What were the rules prior to 2018?
Prior to the change made by the Act, an employer could pay or reimburse tax-free an employee’s qualified moving expenses. No dollar limits applied to the amount of moving expenses that could be reimbursed tax-free (subject to the amounts being reasonable), no nondiscrimination rules applied under the tax code and the moving expense program was not subject to ERISA.
Lockton comment: Any amounts not paid or reimbursed by the employer could be deducted when the employee filed his federal tax return. IRS Publication 521 provides the details on the parameters of tax-qualified moving expenses incurred before Jan. 1, 2018.
Qualified expenses were those incurred for moving household goods and personal effects to a new residence, including related travel expenses but not meals. For moves outside the US (foreign moves), qualified expenses include moving personal effects in and out of storage.
For employment-related moves, the employee’s new workplace had to be at least 50 miles farther from their former home than the old job location was from the former home. If there was no previous workplace, the new job location must have been at least 50 miles from their old home.

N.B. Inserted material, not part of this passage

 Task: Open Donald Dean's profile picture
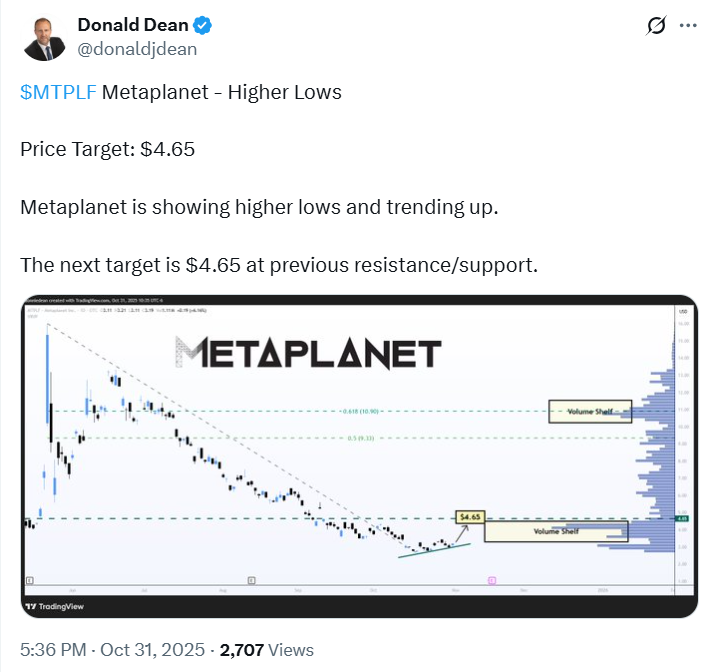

Example: Joe moved to new home less than 50 miles from his former home because he changed employers. Joe’s old job location was 3 miles from his former home. Joe’s new job location is 60 miles from that home. Because his new job location is 57 miles farther from his former home than the distance from his former home to his previous job location, Joe meets this distance test and could have been reimbursed tax-free for his moving expenses, assuming he meets other requirements spelled out in IRS Publication 521.
New tax law changes the rules
The Act disallowed the tax-favored treatment of moving expenses beginning in 2018. However, the law was not clear whether the change applied based on when the moving expenses were incurred by the employee or paid (or reimbursed) by an employer. Based on the new IRS guidance, both of the following would be tax-free to the employee:
- An employer directly pays a third-party moving service after Dec. 31, 2017, for moving services provided to an individual prior to Jan. 1, 2018.
- An employer reimburses an individual after Dec. 31, 2017, for expenses incurred in connection with a move by the individual prior to Jan. 1, 2018.
If an employer treated the payments or reimbursements noted above as taxable to the employee and withheld taxes, it can use the IRS-sanctioned adjustment process or refund claims process to correct the overpayment. The employer will want to make any such corrections prior to the issuance of the employee’s W-2 in early 2019.